Self-reactive cells undergo apoptosis, anergy, or receptor editing

28.

What is apoptosis?

Programmed cell death

29.

What is anergy?

Cell becomes inactive

30.

What is receptor editing?

Light chain is changed to avoid self-reactivity

31.

Why can receptor editing only occur in light chains?

Heavy chain rearrangement is complete and cannot be redone

32.

What is central tolerance?

Removal of self-reactive cells in bone marrow

33.

What is peripheral tolerance?

Control of self-reactive cells outside bone marrow

34.

Why is peripheral tolerance needed?

Not all self-antigens are in bone marrow

35.

What are B1 and marginal zone B cells?

Innate-like, fast responders

36.

What are B2 cells?

Conventional adaptive B cells

37.

Where does T cell development begin and end?

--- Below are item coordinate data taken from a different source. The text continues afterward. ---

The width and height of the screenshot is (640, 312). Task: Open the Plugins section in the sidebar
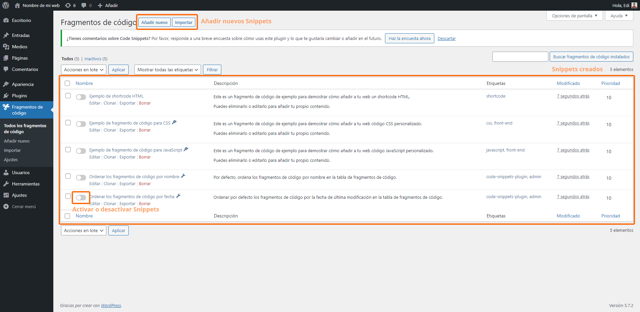coord(19,96)
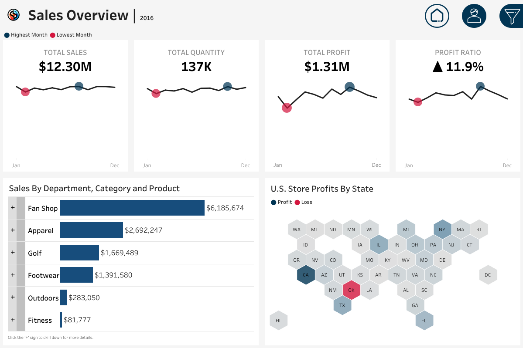Open the home dashboard icon
Screen dimensions: 523x348
point(437,16)
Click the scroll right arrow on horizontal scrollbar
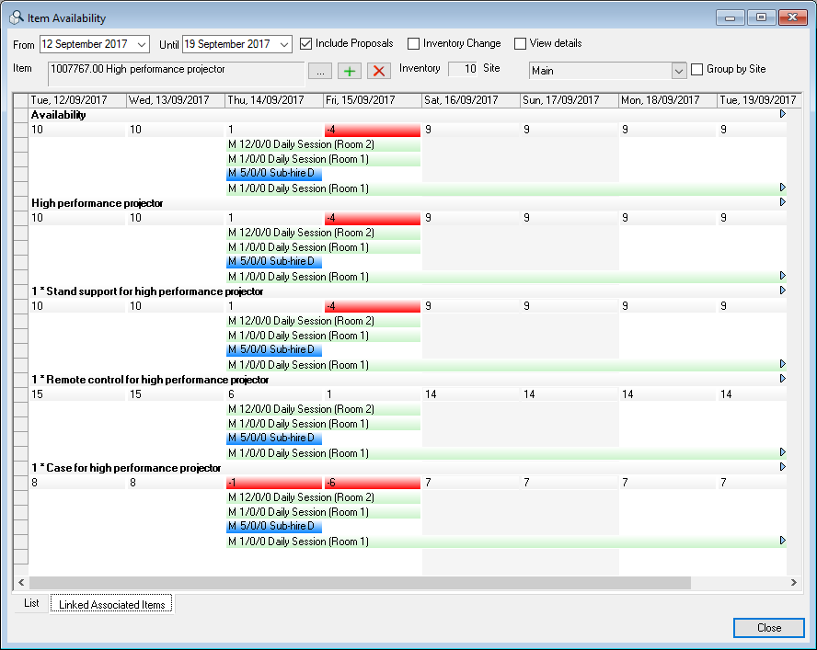This screenshot has height=650, width=817. pyautogui.click(x=794, y=583)
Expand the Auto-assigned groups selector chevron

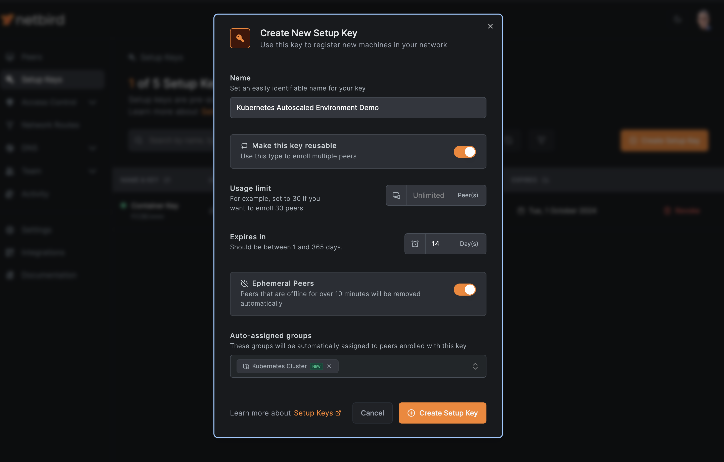click(475, 366)
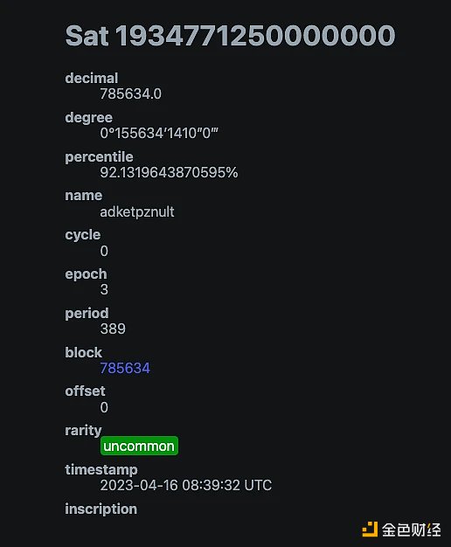Image resolution: width=451 pixels, height=547 pixels.
Task: Click the period value 389
Action: click(113, 329)
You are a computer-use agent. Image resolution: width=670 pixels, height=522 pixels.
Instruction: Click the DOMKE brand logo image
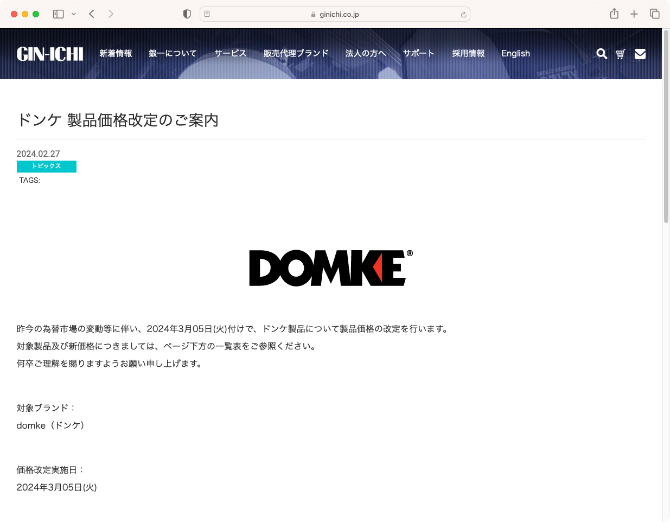(330, 267)
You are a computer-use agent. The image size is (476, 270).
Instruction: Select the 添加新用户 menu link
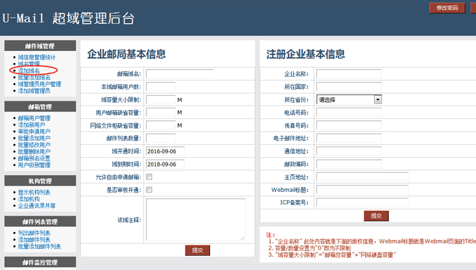point(31,125)
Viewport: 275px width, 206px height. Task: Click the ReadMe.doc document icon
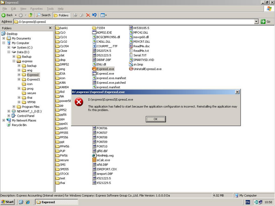[131, 46]
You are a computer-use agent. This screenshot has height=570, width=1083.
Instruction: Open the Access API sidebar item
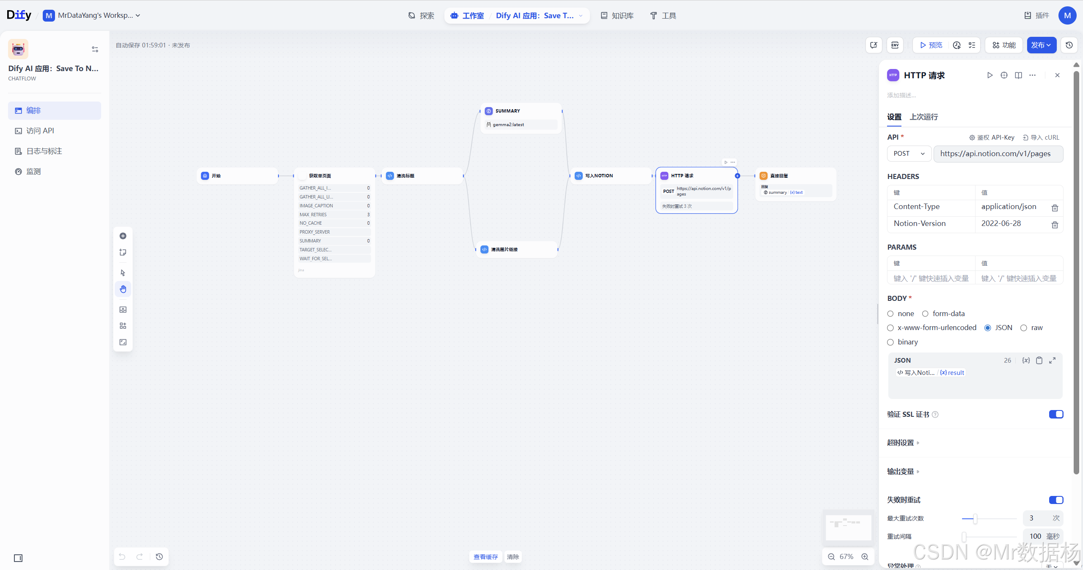(40, 131)
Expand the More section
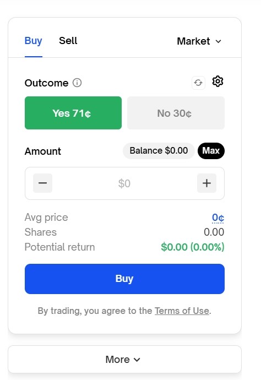The width and height of the screenshot is (261, 380). [x=125, y=360]
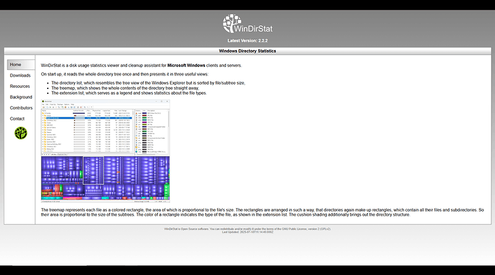Open the Resources page link

tap(20, 87)
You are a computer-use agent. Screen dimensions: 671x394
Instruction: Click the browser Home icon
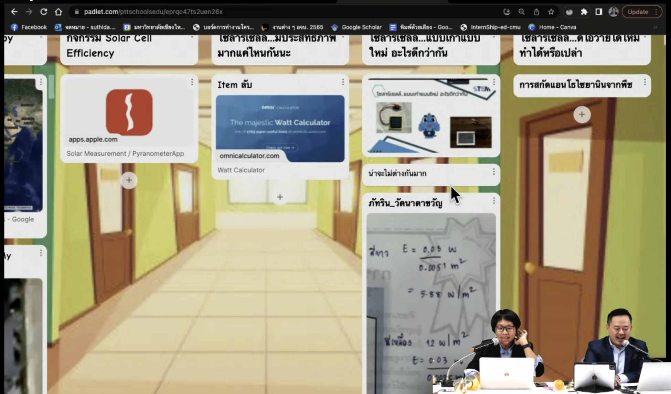point(58,11)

Begins in bone marrow, ends in thymus

38.

What is a thymocyte?

Developing T cell

39.

What is the difference between cells entering and leaving thymus?

Entering are immature; leaving are CD4 or CD8 mature cells

40.

What is the role of the Notch receptor?

Drives T cell development

41.

What happens to the thymus over time?

Shrinks after puberty (involution)

42.

What are the regions of the thymus?

Cortex and medulla

43.

What happens in the cortex?

Positive selection

44.

What happens in the medulla?

Negative selection

45.

What are the stages of T cell development?

DN → DP → SP

46.

How long does T cell development take?

About 2–3 weeks

47.

What does the CD4

CD8 flow plot show? / None → both → one

48.

What does the CD44

CD25 flow plot show? / 44 → both → 25 → none

49.

What are double negative cells?

No CD4 or CD8

50.

What are double positive cells?

Both CD4 and CD8

51.

What are DN1 cells?

Earliest stage, entry into thymus

52.

What happens in DN2 cells?

TCR rearrangement begins

53.

What happens in DN3 cells?

β chain rearrangement and pre-TCR checkpoint

54.

What happens in DN4 cells?

Proliferation and CD4/CD8 expression

55.

What are αβ T cells?

Most common, adaptive

56.

What are γδ T cells?

Less common, innate-like

57.

What is the pre-TCR made of?

β chain + pTα + CD3

58.

What is β-selection?

Checkpoint testing β chain function

59.

What is positive selection?

Keeps T cells that recognize self-MHC

60.

What is self-restriction?

T cells must recognize antigen with self-MHC

61.

What is the goldilocks model?

Binding must be just right

62.

What happens with weak binding?

Death by neglect

63.

What happens with strong binding?

Apoptosis

64.

What happens with intermediate binding?

Survival

65.

What happens with slightly high affinity?

Treg formation

66.

What is lineage commitment?

Becoming CD4 or CD8 T cell

67.

What determines CD4 vs CD8?

Type of MHC recognized

68.

What is negative selection?

Removal of self-reactive T cells

69.

What is self-tolerance?

Immune system ignores self

70.

What are mechanisms of negative selection?

Apoptosis, anergy, Treg formation

71.

What is AIRE?

Protein that presents self-antigens in thymus

72.

What is positive selection characterized by?

Cortex location, self-MHC recognition, ~5% survival

73.

What is negative selection characterized by?